Palau can show you how

As to be expected, Germany is now squirming with indecision (that means “no” in Germany, by the way) after the US has asked for the second time that it take in prisoners from Guantanamo.

This gives island hopping a whole new meaning.

 

The Germans say they need more details before they can make a decision (that means “hell no” in German, by the way). The Uighur Muslims in question here are wanted by China, you see, and the Germans wouldn’t ever want to offend China or anything because, well, that might hurt China’s feelings (that means “we’re only in it for the money” in German, by the way).

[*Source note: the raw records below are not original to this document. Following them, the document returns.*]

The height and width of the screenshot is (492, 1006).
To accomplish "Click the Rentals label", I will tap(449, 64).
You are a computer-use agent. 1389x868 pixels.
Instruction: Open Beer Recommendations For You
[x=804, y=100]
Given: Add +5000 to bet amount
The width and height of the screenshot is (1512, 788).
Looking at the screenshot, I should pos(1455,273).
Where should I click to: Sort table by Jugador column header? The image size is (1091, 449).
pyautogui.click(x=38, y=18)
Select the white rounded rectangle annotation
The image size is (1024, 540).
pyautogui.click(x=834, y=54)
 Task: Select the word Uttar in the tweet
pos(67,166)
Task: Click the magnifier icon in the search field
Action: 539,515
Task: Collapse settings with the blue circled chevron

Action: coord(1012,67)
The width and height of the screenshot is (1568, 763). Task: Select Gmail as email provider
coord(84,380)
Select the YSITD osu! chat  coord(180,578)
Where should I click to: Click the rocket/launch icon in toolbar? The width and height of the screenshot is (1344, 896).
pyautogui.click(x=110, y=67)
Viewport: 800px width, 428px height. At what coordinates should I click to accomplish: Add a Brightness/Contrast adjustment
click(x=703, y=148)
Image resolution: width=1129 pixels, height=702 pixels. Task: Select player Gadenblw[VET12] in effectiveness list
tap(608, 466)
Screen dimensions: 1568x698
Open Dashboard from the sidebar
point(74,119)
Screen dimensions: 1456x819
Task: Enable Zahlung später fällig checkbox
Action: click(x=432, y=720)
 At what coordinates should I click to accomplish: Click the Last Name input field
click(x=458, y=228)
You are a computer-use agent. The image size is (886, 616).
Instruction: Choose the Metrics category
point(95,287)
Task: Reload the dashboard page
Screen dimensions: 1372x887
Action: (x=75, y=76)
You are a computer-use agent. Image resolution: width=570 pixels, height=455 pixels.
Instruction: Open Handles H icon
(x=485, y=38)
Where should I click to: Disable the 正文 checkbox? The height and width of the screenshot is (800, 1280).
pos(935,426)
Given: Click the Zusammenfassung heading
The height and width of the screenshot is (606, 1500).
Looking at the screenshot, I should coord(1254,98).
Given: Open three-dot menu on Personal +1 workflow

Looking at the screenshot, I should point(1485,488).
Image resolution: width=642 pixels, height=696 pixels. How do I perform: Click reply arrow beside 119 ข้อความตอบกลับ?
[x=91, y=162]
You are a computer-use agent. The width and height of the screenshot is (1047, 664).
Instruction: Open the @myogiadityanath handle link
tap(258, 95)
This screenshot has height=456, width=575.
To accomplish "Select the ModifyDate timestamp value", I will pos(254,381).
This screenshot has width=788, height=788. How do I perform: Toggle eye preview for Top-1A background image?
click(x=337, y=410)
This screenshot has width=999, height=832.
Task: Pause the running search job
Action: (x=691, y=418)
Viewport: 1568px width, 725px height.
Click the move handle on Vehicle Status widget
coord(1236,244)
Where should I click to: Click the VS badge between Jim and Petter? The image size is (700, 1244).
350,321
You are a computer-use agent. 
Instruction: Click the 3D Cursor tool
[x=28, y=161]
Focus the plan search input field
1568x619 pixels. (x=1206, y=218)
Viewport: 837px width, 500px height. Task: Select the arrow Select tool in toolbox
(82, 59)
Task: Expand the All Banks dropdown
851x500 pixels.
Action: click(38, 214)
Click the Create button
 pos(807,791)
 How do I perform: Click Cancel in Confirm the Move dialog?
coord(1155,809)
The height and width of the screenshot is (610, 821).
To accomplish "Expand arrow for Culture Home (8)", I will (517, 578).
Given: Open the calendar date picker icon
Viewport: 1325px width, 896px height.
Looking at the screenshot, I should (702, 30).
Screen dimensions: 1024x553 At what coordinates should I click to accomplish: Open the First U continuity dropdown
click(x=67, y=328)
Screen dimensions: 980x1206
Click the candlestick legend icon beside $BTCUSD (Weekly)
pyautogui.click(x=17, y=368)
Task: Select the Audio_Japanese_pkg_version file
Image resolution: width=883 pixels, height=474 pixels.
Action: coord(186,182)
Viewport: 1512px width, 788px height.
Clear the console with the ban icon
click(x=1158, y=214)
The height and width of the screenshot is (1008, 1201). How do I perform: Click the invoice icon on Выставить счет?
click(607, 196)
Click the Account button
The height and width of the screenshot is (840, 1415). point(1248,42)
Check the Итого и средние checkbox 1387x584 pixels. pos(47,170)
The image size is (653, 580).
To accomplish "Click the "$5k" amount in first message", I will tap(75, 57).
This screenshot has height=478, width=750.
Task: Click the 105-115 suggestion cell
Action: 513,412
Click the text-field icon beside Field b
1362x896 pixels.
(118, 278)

Meanwhile, Palau, a tiny little island country I had never heard of before, has expressed its willingness to help. The South Pacific atoll’s considerable resources will certainly come in handy here, as will its clear disregard for whatever China’s communist crowned heads might have to think about it.

“Obama, who said he aims to close Guantanamo by January next year, is struggling to find countries, particularly in Europe, willing to take released prisoners.”

The six months aren’t even up yet

The six month honeymoon between Germany and President Obama, I mean. Well at least that’s how much time I gave them.

Can we just be friends?

There’s already a wide spectrum of wonderfully hurt feelings out there everywhere these days. Chancellor Merkel’s pampered days of back-rubs, barbecues and regularly held video conferences seem to have been replaced by what many see here as intentional slights coming from Washington. These seem to have begun sometime in, let me see, well, in January.

And then this Opel number yesterday. Sure it’s evil GM all over again, but they are not alone this time. At an all-night “Opel summit” rescue session held especially in the Chancellery (this needless to say big medicine for Merkel and Co. in an election year) only a few low-level reps from Treasury even bothered to show up. And the American government has a lot to say about the matter at the moment, as you well know. The “summit” was a mega flop, of course, and the Germans are clearly outraged at not having their concerns taken seriously, yet again.

Stay tuned and let’s see what doesn’t get taken seriously next. I’ll still give the honeymoon another month or two, though. I’m just that kind of an optimistic guy.

„Some in Berlin have suggested that Obama is still punishing Merkel for not allowing him to speak at the Brandenburg Gate when he passed through Berlin last summer in the midst of his rousing campaign for the presidency.“

Are you Putin me on?

So what do Germans do when their gas reserves are “unusually” low this winter because of the Russian cut-off of gas shipments through Ukraine? They do what anybody would do if they were in their position, and German. They give Vladimir Putin himself (some call him Gasputin, get it?) an 18-carat gold award entitled Saxony’s Order of Gratitude.

 

 Gasputin gonna gettcha!

 

Surprisingly though, the award, a gold carving of St George on horseback, has stirred some hurt feelings here and there because, well, it was also issued in Dresden, the place where Putin spent five years as a Soviet secret police officer back in the 1980s. Gasputin, who personally ordered the stoppage of Russian gas supplies to Europe last week, could not be reached for comment because of he didn’t want to be.

 

Germany is Gazprom’s biggest customer by far, by the way, and, unlike most of the other countries of central and south-eastern Europe, it continues to receive Russian gas via pipelines in the north that do not go through Ukraine. So if you think about it, there really is a lot to be thankful for, I guess.

 

I don’t make this stuff up people. I swear I don’t.

 

The award is supposed to be conferred on outstanding individuals who engage courageously for the present and future of Saxony and Germany.